0

I'm trying to parse a string with multiple lines.

Suppose it is:

text = '''
Section1
stuff belonging to section1
stuff belonging to section1
stuff belonging to section1
Section2
stuff belonging to section2
stuff belonging to section2
stuff belonging to section2
'''

I want to use the finditer method of the re module to get a dictionary like:

{'section': 'Section1', 'section_data': 'stuff belonging to section1\nstuff belonging to section1\nstuff belonging to section1\n'}
{'section': 'Section2', 'section_data': 'stuff belonging to section2\nstuff belonging to section2\nstuff belonging to section2\n'}

I tried the following:

import re
re_sections=re.compile(r"(?P<section>Section\d)\s*(?P<section_data>.+)", re.DOTALL)
sections_it = re_sections.finditer(text)

for m in sections_it:
    print m.groupdict() 

But this results in:

{'section': 'Section1', 'section_data': 'stuff belonging to section1\nstuff belonging to    section1\nstuff belonging to section1\nSection2\nstuff belonging to section2\nstuff belonging to section2\nstuff belonging to section2\n'}

So the section_data also matches Section2.

I also tried to tell the second group to match all but the first one. But this leads to no output at all.

re_sections=re.compile(r"(?P<section>Section\d)\s+(?P<section_data>^(?P=section))", re.DOTALL)

I know I could use the following re, but I'm looking for a version, where I do not have to tell what the second group looks like.

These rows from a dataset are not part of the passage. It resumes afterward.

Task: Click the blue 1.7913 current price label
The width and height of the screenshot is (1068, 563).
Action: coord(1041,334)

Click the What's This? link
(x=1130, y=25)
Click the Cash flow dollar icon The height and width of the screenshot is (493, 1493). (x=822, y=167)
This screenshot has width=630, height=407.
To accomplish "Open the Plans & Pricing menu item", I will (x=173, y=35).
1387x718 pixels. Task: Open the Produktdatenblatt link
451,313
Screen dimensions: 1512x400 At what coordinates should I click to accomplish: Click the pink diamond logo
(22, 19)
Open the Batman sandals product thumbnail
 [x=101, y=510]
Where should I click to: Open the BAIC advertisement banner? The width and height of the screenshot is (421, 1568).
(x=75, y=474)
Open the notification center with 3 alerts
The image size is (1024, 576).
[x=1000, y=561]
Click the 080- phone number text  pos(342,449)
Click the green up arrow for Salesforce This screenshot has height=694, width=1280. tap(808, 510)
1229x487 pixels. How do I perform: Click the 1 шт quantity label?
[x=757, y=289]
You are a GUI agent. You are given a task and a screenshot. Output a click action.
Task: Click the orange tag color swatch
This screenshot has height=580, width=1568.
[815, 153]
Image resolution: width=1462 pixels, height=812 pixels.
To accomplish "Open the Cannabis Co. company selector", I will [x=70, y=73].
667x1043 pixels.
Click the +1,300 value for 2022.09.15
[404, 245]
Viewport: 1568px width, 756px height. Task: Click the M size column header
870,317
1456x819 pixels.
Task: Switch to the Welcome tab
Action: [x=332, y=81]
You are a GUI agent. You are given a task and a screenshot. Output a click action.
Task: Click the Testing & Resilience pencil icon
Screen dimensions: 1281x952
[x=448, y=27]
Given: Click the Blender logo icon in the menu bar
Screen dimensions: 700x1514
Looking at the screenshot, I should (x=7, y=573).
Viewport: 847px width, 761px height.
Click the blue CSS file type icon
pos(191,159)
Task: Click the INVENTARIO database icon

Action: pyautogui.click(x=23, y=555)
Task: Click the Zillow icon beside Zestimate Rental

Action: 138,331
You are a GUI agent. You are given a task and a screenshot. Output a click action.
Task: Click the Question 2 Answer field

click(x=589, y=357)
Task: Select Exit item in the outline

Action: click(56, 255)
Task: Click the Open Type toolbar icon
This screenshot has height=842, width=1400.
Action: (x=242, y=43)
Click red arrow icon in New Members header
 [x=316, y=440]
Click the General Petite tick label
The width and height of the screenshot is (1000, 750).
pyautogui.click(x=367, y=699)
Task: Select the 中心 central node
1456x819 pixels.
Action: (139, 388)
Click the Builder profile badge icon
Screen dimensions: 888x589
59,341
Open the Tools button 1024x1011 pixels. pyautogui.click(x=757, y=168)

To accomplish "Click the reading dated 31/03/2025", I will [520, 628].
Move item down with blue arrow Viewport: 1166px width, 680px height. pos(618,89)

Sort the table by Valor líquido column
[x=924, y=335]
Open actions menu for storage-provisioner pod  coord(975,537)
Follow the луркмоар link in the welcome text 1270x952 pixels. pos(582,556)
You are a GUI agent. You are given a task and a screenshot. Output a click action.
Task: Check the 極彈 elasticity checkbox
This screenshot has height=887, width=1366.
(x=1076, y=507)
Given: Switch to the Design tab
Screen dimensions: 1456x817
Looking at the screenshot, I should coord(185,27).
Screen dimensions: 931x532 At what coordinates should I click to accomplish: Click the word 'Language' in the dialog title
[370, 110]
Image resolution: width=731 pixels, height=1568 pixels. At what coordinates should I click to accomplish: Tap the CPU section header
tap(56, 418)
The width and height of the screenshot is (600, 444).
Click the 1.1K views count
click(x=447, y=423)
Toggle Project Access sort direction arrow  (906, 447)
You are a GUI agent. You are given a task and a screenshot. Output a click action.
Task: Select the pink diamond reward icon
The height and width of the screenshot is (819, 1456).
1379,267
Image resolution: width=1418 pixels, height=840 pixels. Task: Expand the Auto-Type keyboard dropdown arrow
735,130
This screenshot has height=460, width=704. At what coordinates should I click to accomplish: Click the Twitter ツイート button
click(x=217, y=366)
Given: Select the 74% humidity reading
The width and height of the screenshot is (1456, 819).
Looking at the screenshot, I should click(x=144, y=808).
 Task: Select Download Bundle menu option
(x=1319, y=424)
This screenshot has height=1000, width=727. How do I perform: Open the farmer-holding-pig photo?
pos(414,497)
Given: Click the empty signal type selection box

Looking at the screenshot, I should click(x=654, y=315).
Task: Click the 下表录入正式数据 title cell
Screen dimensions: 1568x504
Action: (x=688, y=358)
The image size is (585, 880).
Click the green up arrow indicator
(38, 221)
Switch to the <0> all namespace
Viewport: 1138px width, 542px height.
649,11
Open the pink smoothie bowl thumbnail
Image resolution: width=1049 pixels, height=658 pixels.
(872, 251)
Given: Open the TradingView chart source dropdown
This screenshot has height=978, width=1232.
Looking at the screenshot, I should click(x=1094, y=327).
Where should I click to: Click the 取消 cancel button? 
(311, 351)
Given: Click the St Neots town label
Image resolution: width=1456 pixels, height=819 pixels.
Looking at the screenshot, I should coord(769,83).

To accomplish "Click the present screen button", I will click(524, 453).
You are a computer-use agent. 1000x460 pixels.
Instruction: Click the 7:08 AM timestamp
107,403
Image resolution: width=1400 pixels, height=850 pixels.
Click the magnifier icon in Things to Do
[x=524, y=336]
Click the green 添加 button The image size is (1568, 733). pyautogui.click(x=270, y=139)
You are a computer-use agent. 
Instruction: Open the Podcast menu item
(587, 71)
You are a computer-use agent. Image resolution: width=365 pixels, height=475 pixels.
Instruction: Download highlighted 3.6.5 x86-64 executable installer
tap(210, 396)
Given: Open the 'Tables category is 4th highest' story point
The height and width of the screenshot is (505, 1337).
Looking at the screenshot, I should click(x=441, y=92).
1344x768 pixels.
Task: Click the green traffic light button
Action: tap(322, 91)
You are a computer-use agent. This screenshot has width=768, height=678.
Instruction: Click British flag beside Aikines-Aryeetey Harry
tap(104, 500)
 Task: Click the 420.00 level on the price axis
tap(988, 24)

re_sections=re.compile(r"(?P<section>Section\d)\s+(?P<section_data>[a-z12\s]+)", re.DOTALL)

Thank you very much!

user2221323
  • 493
  • 6
  • 15

1 Answers1

1

Use a look-ahead to match everything up to the next section header, or the end of the string:

re_sections=re.compile(r"(?P<section>Section\d)\s*(?P<section_data>.+?)(?=(?:Section\d|$))", re.DOTALL)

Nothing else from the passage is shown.